Your instructions: Could you write out the lines below, from the one containing "Task: Click the Select by Name icon" through the one containing "Action: (557, 551)", both included, and nothing else?

Collected data entries:
----

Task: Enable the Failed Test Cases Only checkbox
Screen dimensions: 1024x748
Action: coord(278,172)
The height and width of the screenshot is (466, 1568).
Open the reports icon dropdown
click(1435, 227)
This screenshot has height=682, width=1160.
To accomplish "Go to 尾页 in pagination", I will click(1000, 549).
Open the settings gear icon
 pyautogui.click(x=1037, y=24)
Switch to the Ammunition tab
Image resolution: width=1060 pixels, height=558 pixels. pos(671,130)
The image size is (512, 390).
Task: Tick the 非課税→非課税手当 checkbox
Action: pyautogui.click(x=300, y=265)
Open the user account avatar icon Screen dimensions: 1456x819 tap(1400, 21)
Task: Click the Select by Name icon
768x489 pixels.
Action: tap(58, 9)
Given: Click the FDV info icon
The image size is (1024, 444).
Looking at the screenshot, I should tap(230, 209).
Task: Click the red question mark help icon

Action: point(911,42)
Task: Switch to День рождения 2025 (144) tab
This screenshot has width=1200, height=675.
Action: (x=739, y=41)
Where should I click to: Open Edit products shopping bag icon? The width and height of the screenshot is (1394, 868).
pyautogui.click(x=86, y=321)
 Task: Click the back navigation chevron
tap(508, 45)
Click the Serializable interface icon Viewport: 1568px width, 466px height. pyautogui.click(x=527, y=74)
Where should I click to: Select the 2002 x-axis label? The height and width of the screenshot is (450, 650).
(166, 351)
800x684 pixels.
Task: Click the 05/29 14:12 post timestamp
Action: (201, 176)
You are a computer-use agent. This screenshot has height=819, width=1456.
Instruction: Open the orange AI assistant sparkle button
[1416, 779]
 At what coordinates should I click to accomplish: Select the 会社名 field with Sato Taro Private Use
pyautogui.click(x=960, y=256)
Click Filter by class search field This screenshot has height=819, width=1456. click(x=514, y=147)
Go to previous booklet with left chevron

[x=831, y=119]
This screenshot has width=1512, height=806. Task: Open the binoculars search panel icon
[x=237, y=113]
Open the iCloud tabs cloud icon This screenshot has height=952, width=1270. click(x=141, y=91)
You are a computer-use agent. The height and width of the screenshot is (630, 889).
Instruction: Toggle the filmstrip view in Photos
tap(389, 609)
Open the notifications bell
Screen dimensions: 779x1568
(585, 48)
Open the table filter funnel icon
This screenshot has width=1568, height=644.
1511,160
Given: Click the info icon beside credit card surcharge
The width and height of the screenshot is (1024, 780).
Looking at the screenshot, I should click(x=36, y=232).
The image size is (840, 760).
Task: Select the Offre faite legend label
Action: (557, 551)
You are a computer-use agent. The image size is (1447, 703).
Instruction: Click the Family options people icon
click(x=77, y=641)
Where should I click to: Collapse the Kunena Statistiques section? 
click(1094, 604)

----

Solution to the problem:
Task: Click the Select by Name icon
768x489 pixels.
Action: tap(58, 9)
Given: Click the FDV info icon
The image size is (1024, 444).
Looking at the screenshot, I should tap(230, 209).
Task: Click the red question mark help icon

Action: point(911,42)
Task: Switch to День рождения 2025 (144) tab
This screenshot has width=1200, height=675.
Action: (x=739, y=41)
Where should I click to: Open Edit products shopping bag icon? The width and height of the screenshot is (1394, 868).
pyautogui.click(x=86, y=321)
 Task: Click the back navigation chevron
tap(508, 45)
Click the Serializable interface icon Viewport: 1568px width, 466px height. pyautogui.click(x=527, y=74)
Where should I click to: Select the 2002 x-axis label? The height and width of the screenshot is (450, 650).
(166, 351)
800x684 pixels.
Task: Click the 05/29 14:12 post timestamp
Action: (201, 176)
You are a computer-use agent. This screenshot has height=819, width=1456.
Instruction: Open the orange AI assistant sparkle button
[1416, 779]
 At what coordinates should I click to accomplish: Select the 会社名 field with Sato Taro Private Use
pyautogui.click(x=960, y=256)
Click Filter by class search field This screenshot has height=819, width=1456. click(x=514, y=147)
Go to previous booklet with left chevron

[x=831, y=119]
This screenshot has width=1512, height=806. Task: Open the binoculars search panel icon
[x=237, y=113]
Open the iCloud tabs cloud icon This screenshot has height=952, width=1270. click(x=141, y=91)
You are a computer-use agent. The height and width of the screenshot is (630, 889).
Instruction: Toggle the filmstrip view in Photos
tap(389, 609)
Open the notifications bell
Screen dimensions: 779x1568
(585, 48)
Open the table filter funnel icon
This screenshot has width=1568, height=644.
1511,160
Given: Click the info icon beside credit card surcharge
The width and height of the screenshot is (1024, 780).
Looking at the screenshot, I should click(x=36, y=232).
The image size is (840, 760).
Task: Select the Offre faite legend label
Action: (557, 551)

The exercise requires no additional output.